The researchers created 'DSR Suite,' which includes a new dataset called 'DSR-Train' for learning and 'DSR-Bench' for testing. They built a system that automatically creates multiple-choice questions about videos, using information about object shapes, movements, and camera angles. They also developed a 'Geometry Selection Module' (GSM) that helps the model focus on the most important 3D information when answering questions, preventing it from getting confused by irrelevant details. They then integrated this new data and module into an existing model, Qwen2.5-VL-7B.
Why it matters?
This work is important because improving dynamic spatial reasoning will allow AI systems to better understand the real world, which is constantly changing. This has applications in areas like robotics, self-driving cars, and video analysis, where understanding how objects move and interact is crucial. By providing a new dataset and a targeted model component, this research helps move the field closer to creating AI that can truly 'see' and understand dynamic 3D scenes.
Abstract
Vision-language models (VLM) excel at general understanding yet remain weak at dynamic spatial reasoning (DSR), i.e., reasoning about the evolvement of object geometry and relationship in 3D space over time, largely due to the scarcity of scalable 4D-aware training resources. To bridge this gap across aspects of dataset, benchmark and model, we introduce DSR Suite.

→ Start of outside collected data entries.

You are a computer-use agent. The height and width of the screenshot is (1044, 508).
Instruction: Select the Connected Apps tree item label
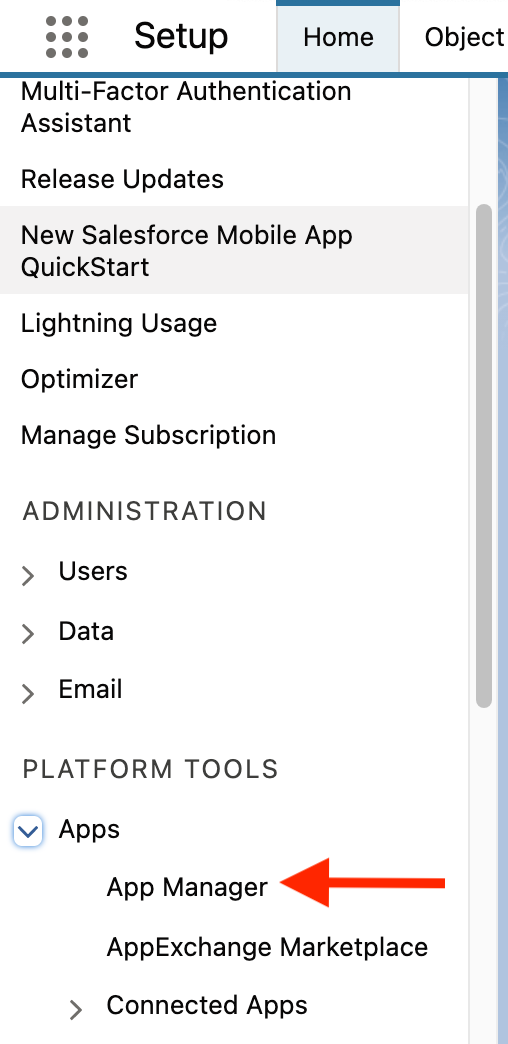point(207,1005)
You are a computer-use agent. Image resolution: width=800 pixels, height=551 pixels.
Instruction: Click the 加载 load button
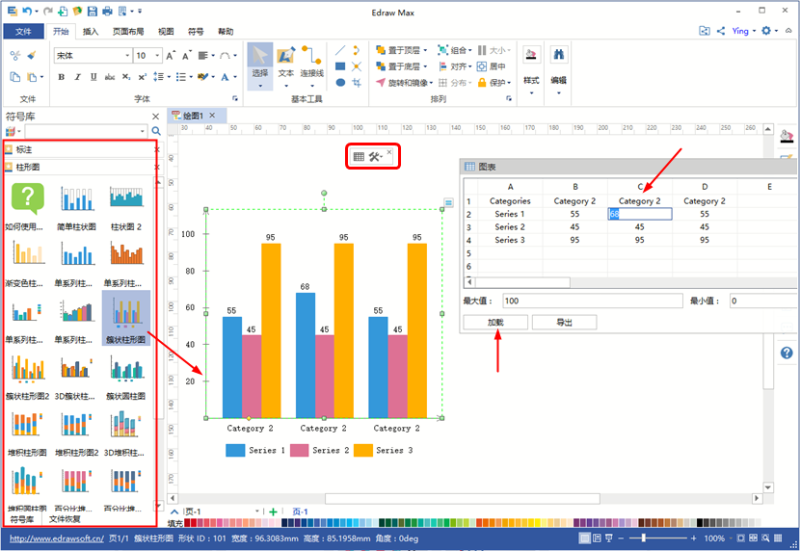[x=496, y=322]
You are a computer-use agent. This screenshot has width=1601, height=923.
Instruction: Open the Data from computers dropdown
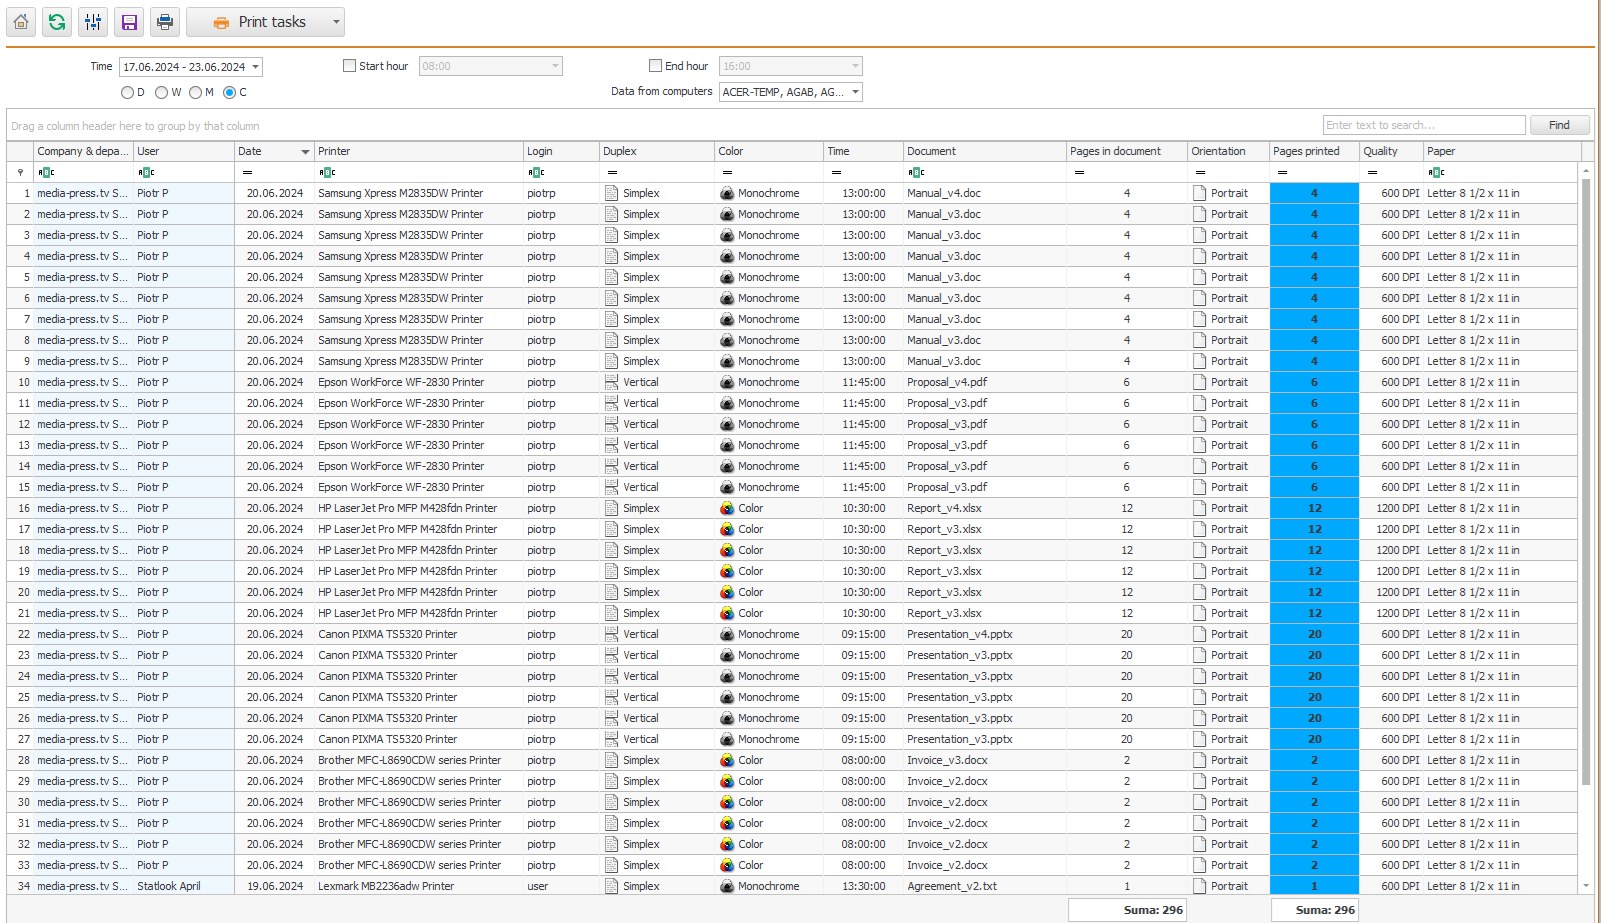[855, 92]
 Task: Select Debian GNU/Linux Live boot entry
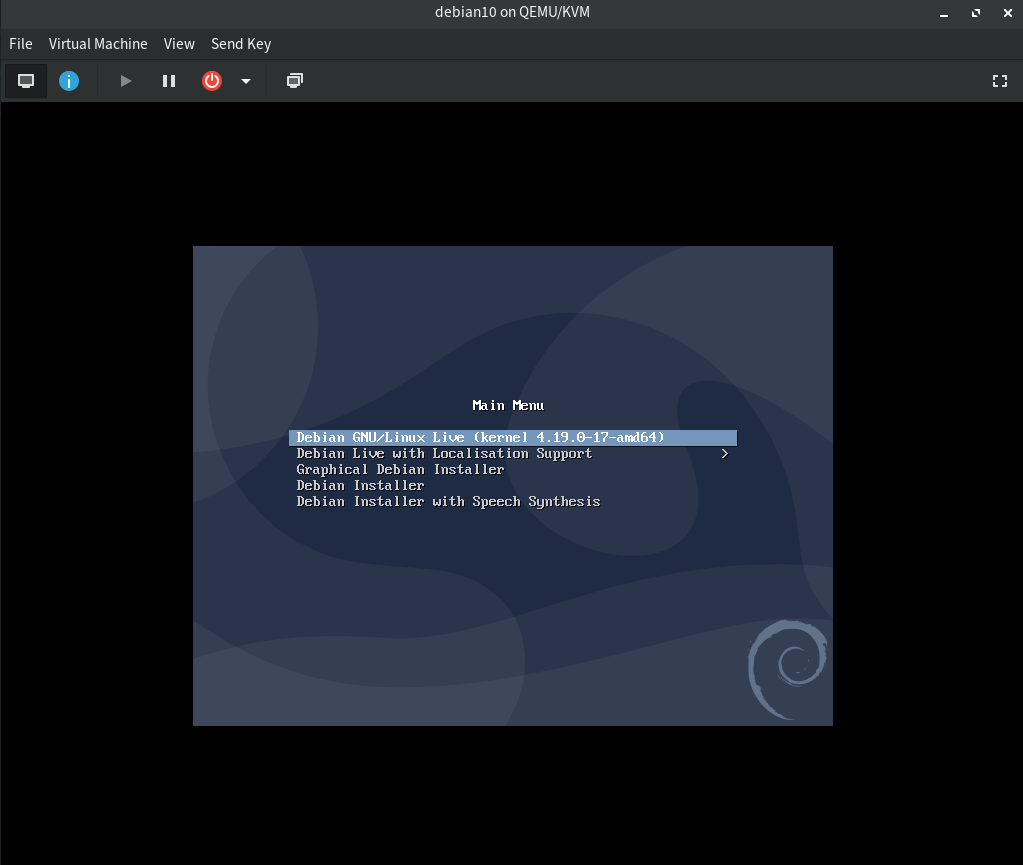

First, we propose an automated pipeline that generates multiple-choice question-answer pairs from in-the-wild videos for DSR. By leveraging modern vision foundation models, the pipeline extracts rich geometric and motion information, including camera poses, local point clouds, object masks, orientations, and 3D trajectories. These geometric cues enable the construction of DSR-Train for learning and further human-refined DSR-Bench for evaluation. Compared with previous works, our data emphasize (i) in-the-wild video sources, (ii) object- and scene-level 3D requirements, (iii) viewpoint transformations, (iv) multi-object interactions, and (v) fine-grained, procedural answers. Beyond data, we propose a lightweight Geometry Selection Module (GSM) to seamlessly integrate geometric priors into VLMs, which condenses question semantics and extracts question-relevant knowledge from pretrained 4D reconstruction priors into a compact set of geometry tokens. This targeted extraction avoids overwhelming the model with irrelevant knowledge. Experiments show that integrating DSR-Train and GSM into Qwen2.5-VL-7B significantly enhances its dynamic spatial reasoning capability, while maintaining accuracy on general video understanding benchmarks.